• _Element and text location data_
** begin **
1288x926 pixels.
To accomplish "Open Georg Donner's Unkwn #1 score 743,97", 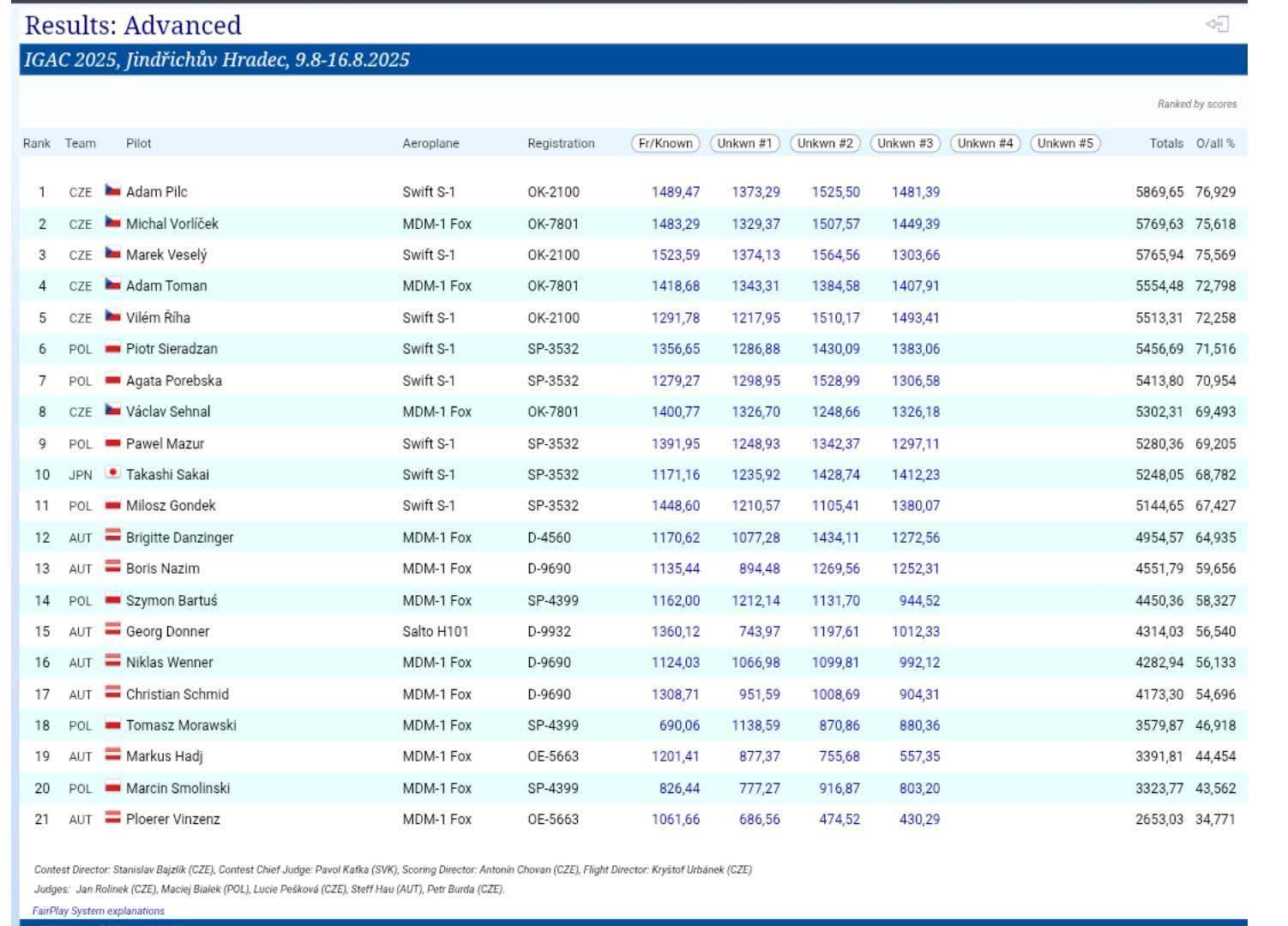I will (x=759, y=632).
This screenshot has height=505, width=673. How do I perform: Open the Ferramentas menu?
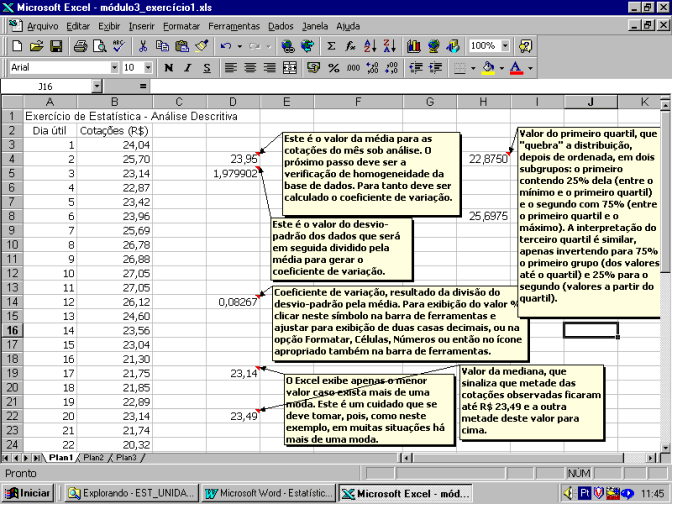(234, 25)
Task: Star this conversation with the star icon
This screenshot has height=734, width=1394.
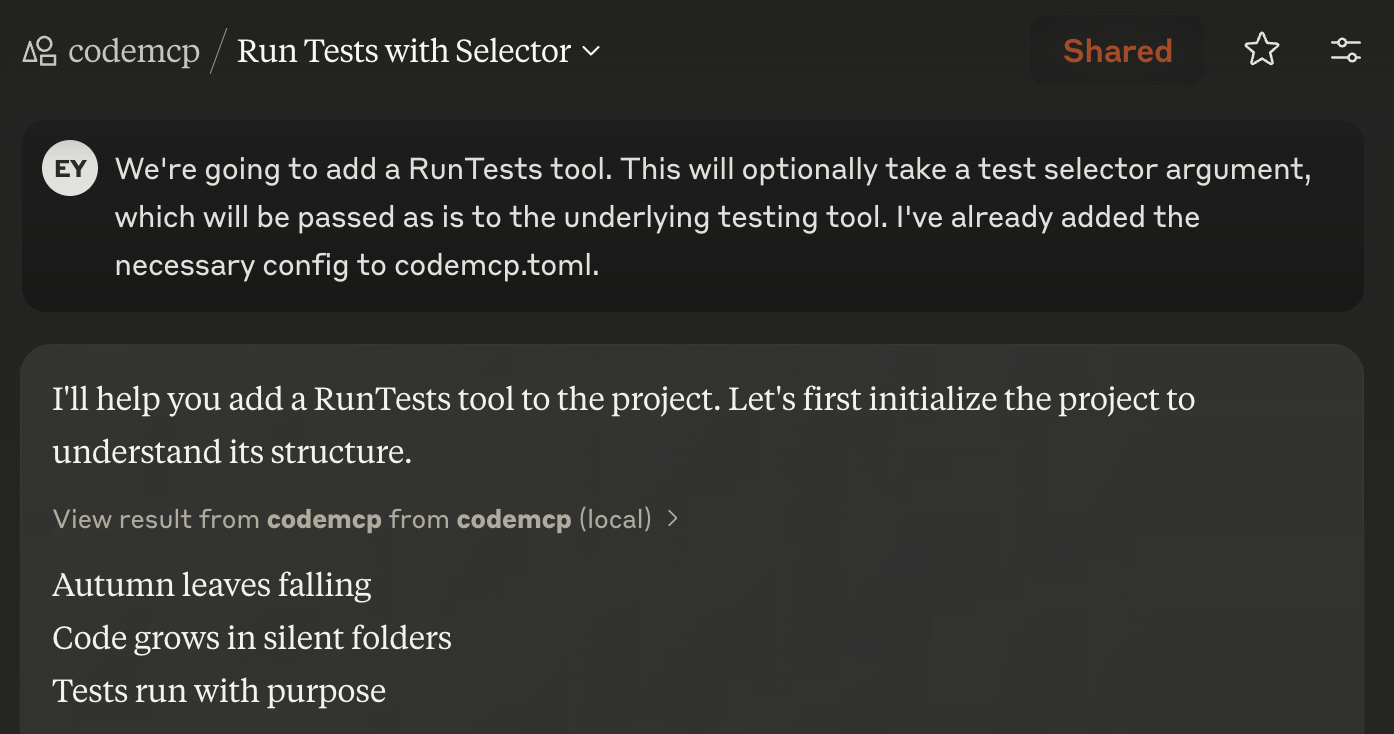Action: pyautogui.click(x=1261, y=50)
** end **
• _Exercise_
Count the lines above that contain the word "screenshot" with matching case, and reply with only the number.

• _Output for this exercise_
2